Many other studies had demonstrated that major doses of vitamin K2 were safe and caused no enhancement of the chemotherapy, when given more than 2.5 grams of vitamin K2 given four times a day. Two case reports occurred in Japan.  In one, a 72 year old woman with leukemia, who had failed standard therapy, experienced complete remission after vitamin k2 was added into her therapeutic regimen.

In the second, an 85 year-old man with hepatocellular carcinoma after hepatitis C infection chose to take vitamin K but no chemotherapy.  The man’s tumor had been reduced majorly and his tumor markers in blood all normalized.

A study from Uruguay showed that serum markers in a group of prostate cancer patients indicated tumor cell reduction following supplementation with vitamins C and K.

Newly published studies have shown that vitamins K’s ability to reduce recurrence of liver cancer is extending as well as saving lives. The first reported on 61 patients documented to be free of their cancers following surgical treatment. Thirty-two were assigned to receive a vitamin K2 analogue called menatetrenone, while 29 received placebo.  The group that had received  the supplements had recurrence of tumors at 12 months, 39% at 24 months and 64.3% at 36 months.   In the control group the recurrence rates were significantly higher: 55.2%, 83.2%, and 91.6%, going in the same order as listed above. 100% of the supplemented groups lived a whole year, with 87% of the testes still alive at 36 months of treatment and with the controls those numbers were 96.4 and a dreary 64%, respectively.

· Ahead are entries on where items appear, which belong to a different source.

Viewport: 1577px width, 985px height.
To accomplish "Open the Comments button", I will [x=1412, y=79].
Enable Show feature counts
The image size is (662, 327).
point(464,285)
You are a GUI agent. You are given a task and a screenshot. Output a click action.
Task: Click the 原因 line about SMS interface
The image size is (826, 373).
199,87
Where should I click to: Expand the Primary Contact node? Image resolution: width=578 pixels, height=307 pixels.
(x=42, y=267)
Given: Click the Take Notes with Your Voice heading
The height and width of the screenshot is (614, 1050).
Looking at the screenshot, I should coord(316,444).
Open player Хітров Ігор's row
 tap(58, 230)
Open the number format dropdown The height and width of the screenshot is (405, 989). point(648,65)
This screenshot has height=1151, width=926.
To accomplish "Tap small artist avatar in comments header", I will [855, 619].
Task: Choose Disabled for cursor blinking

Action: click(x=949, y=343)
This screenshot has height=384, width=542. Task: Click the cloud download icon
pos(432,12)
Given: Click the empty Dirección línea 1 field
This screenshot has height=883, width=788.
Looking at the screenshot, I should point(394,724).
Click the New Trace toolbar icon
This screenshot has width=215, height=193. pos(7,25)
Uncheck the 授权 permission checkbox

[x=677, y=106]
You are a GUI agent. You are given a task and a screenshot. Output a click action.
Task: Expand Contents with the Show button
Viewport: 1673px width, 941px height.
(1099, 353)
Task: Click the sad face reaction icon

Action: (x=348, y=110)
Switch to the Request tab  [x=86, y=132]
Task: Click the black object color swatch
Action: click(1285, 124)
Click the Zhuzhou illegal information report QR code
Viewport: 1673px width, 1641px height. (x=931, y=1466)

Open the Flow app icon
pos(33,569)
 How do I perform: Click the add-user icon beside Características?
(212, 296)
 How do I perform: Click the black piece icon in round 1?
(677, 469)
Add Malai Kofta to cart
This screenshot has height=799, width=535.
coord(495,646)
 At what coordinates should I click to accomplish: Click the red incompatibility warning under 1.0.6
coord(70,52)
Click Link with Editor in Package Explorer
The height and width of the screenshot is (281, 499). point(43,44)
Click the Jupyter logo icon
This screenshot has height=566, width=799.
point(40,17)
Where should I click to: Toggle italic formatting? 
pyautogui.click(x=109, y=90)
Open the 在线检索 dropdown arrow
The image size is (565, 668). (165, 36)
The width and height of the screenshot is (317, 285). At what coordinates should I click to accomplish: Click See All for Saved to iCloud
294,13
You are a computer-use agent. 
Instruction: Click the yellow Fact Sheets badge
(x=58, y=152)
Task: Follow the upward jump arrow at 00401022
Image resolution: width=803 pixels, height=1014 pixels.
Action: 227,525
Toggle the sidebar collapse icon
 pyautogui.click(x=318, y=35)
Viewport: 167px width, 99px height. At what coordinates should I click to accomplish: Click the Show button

In a smaller test group with only 45 patients, the average rate of recurrence was 33.3% in patients who had been subjected to vitamin k compared to 50% in controls. Vitamin K2 has also shown that it induces MDS cells to differentiate into healthy white blood cells.

Studies of combination therapies have now provided substantial evidence favoring vitamin K2 both in liver and prostate cancer.  US urologists studied the combination of vitamin k3, 50 mg a day, plus vitamin c at 5000 mg per day. hey showed that treatment significantly decreased the velocity of rise in PSA, the serum marker of disease, while it increased the time it took for the PSA levels to double. Only one patient in this group of advanced cancer, which consisted of 45 participants died in 14 months of treatment. This shows how capable of a cancer combatant vitamin k is.

Enter Vitamin K2, Another Cancer Fighter

Vitamin K2 in addition to a drug in the ACE-inhibitor category, both of which have the possibility of reducing vessel growth) also marked a drop in recurrence of hepatocellular carcinoma.

“Myelodysplastic syndrome” (MDS) is a disorder related to leukemia.  Patients with MDS bone marrow begins to churn out increasingly young white blood cells in their cycle of various kinds.  In most cases with MSD leads to leukemia. Unlike leukemia, MDS cells, early on, can be induced to develop into mature normal blood cells. And that’s where vitamin K helps.

Vitamin K treatment of bone marrow cells from MDS patients potently induces apoptosis, which we discussed earlier which is essentially programmed cell death,of the leukemia cells, with the effect of much more immense on blast cells than it could ever be on mature white cells. What Vitamin K2 can do is also induce MDS cells to differentiate into healthy white blood cells, even when full-blown leukemia has developed.

The successful combination of vitamin K2 with vitamin D3 achieved good differentiation in a lab study of leukemia cells, trying to prove that it might be an effective therapy for both MDS as well as fully developed leukemia.  Midway 2010, a clinical study proved that the addition of vitamin D3 to vitamin K2 more than doubled the response rate of MDS patients with refractory anemia and low white blood counts, from 13% to 30%.

Thought long associated only with blood clotting, vitamin K is now known to have effects on tissues throughout the body, including many of the steps leading up to cancer. Vitamin K has been through enough clinical trials to prove that it is more than adequate enough to be used in some cases as a prevention method for cancer and has even cured some of further prevention of cancer.